OpenMP代写:CME213 Radix Sort


利用OpenMP对Radix Sort进行并行化处理,然而并不是随便写一个Radix Sort就可以,作业给了一个64位的二进制Radix Sort框架,而且参数非常灵活,导致难度直线上升。


In this programming assignment you will implement Radix Sort, and will learn about OpenMP, an API which simplifies parallel programming on shared memory CPUs. OpenMP is an API which enables simple yet powerful multi-threaded computing on shared memory systems. To link the OpenMP libraries to your C++ code, you simply need to add -fopenmp to your compiler flags. You can then specify the number of threads to run with from within the program, or set environment variables:

setenv OMP_NUM_THREADS 4 (for csh shell)
export OMP_NUM_THREADS=4 (for sh/ksh/bash shell, e.g. on icme-gpu1)

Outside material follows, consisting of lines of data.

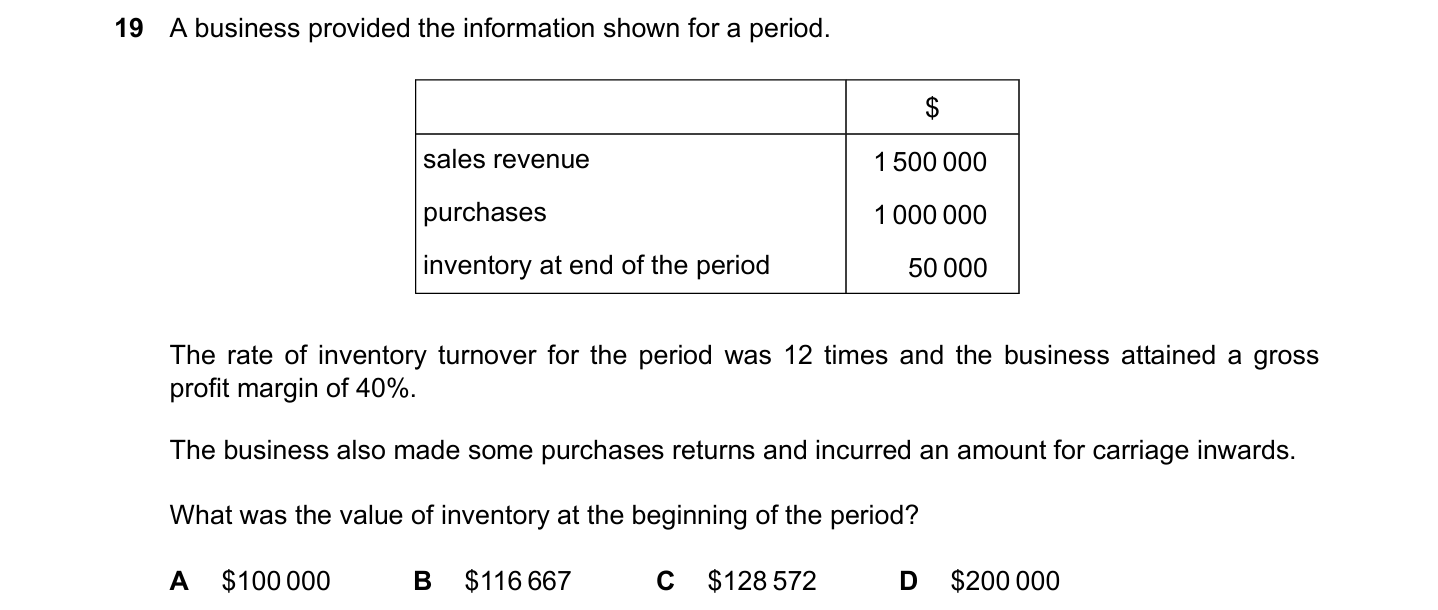The height and width of the screenshot is (610, 1438).
Task: Click the text "profit margin of 40%"
Action: coord(293,389)
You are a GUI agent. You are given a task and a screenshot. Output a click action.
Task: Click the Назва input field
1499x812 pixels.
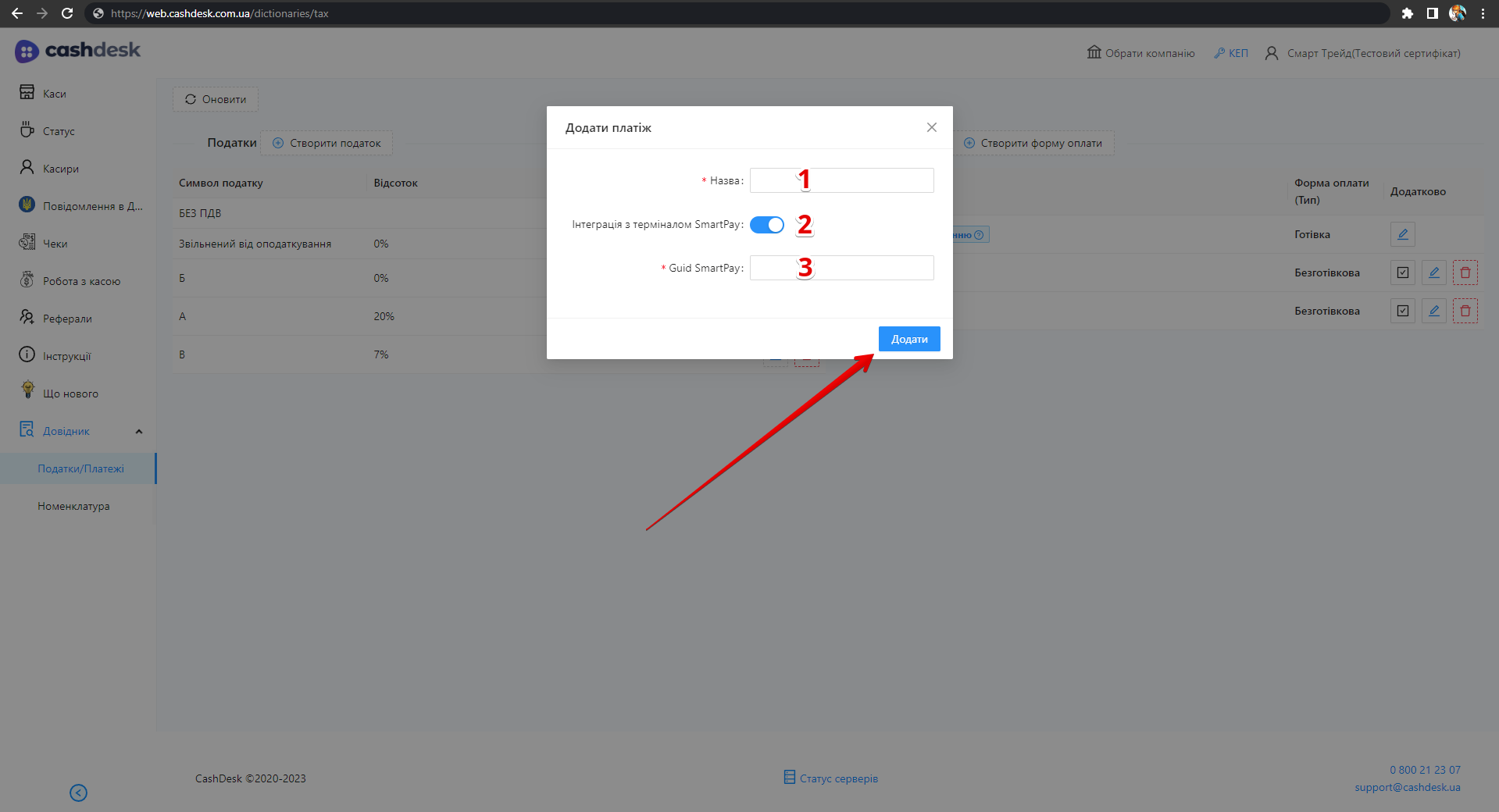pos(841,180)
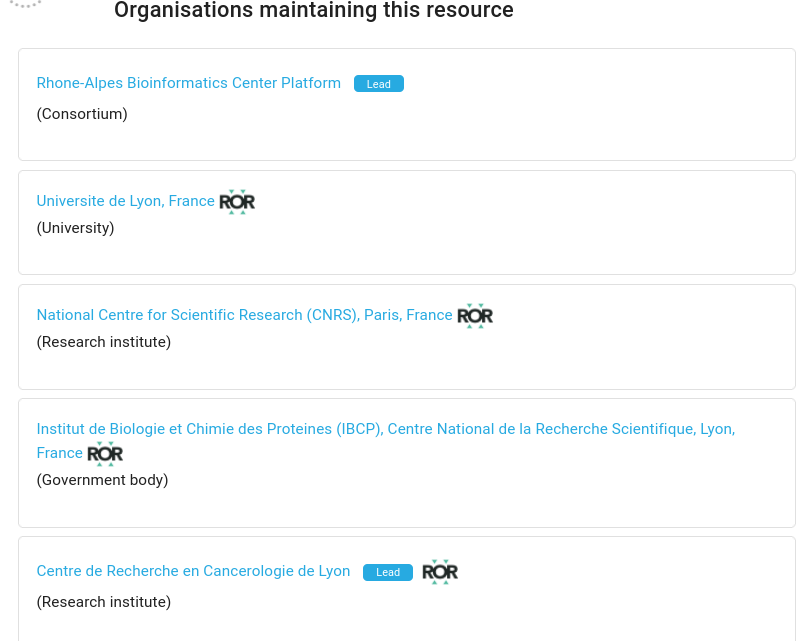Open Rhone-Alpes Bioinformatics Center Platform link
The image size is (810, 641).
point(189,83)
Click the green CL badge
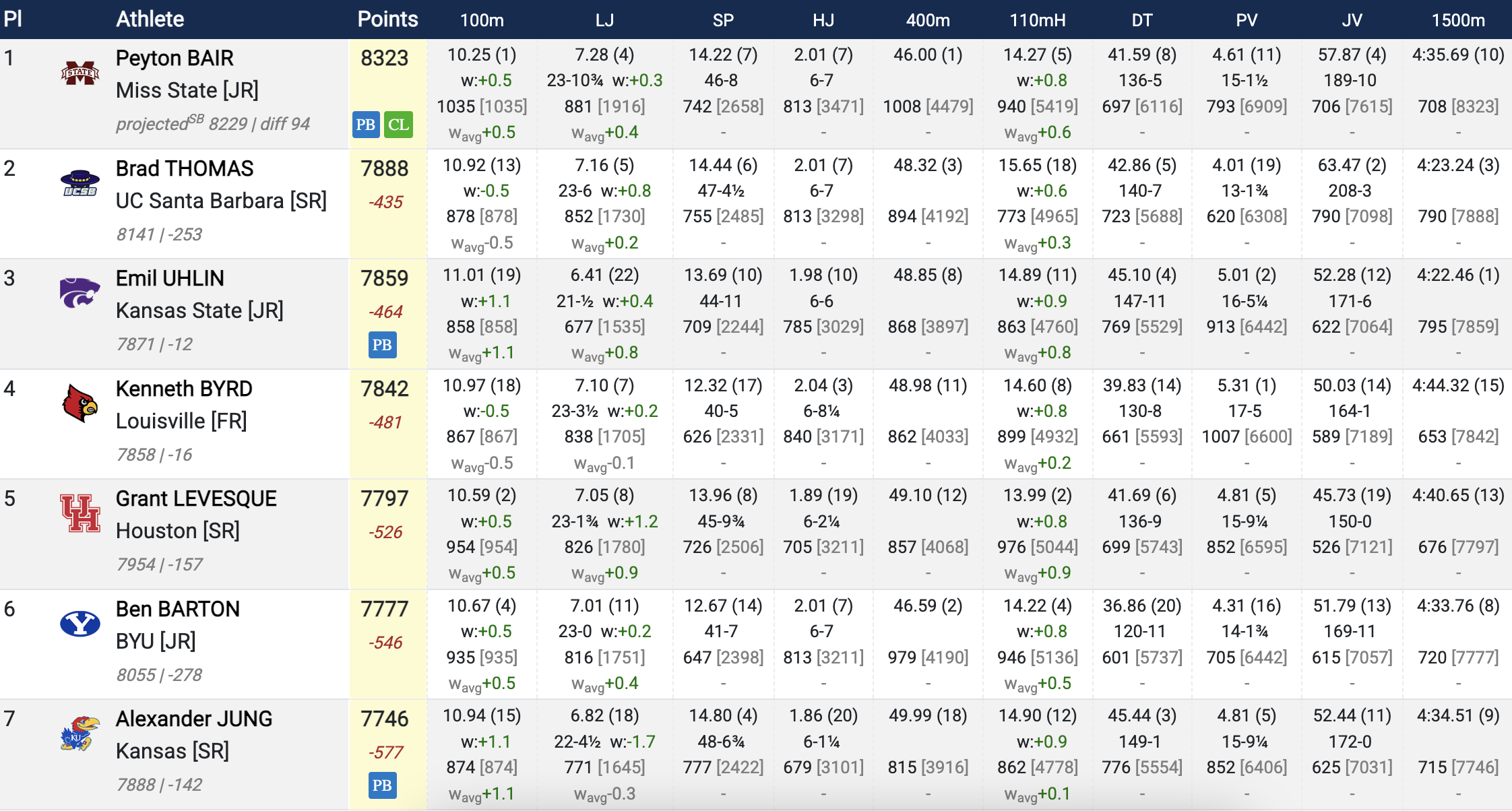Image resolution: width=1512 pixels, height=811 pixels. point(398,125)
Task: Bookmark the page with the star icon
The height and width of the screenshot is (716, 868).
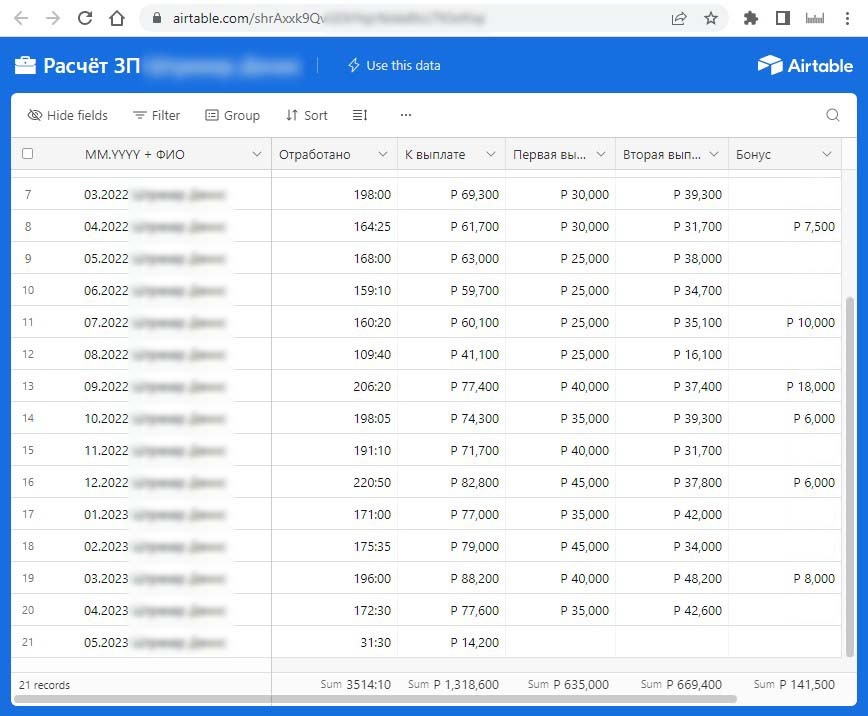Action: tap(713, 17)
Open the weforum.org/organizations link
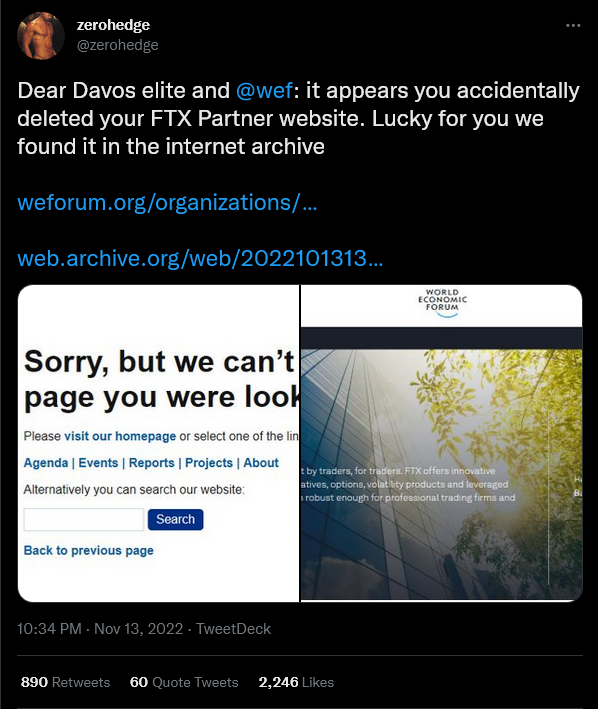This screenshot has height=709, width=598. [167, 202]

If you find yourself struggling, there are many excellent examples at:
We will cover OpenMP in class. You can learn more about OpenMP at the official website:
Please do not modify the filenames, Makefile or any of the test files. Only files you need to modify are main q1.cpp and main q2.cpp. Since this homework does not use GPUs, you can do all the testing and submission on Corn. Do not forget to set the number of threads before running your program. However, if you would like to get acquainted with the ICME GPU cluster, instructions to run the codes on it are provided in B.
Typing make will make all the files; typing make main_q1 will only make the first problem etc.


In this problem, you will implement Radix Sort in parallel. If you need a refresh on the details of Radix Sort, you should refer to the accompanying Radix Sort Tutorial.
Radix Sort sorts an array of elements in several passes. To do so, it examines, starting from the least significant bit, a group of numBits bits, sorts the elements according to this group of bits, and proceeds to the next group of bits.
More precisely:

  1. Select the number of bits numBits you want to compare per pass.
  2. Fill a histogram with numBuckets = 2numBits buckets, i.e. make a pass over the data and count the number of elements in each bucket.
  3. Reorder the array to take into account the bucket to which an element belongs.
  4. Process the next group of bits and repeat until you have dealt with all the bits of the elements (in our case 32 bits).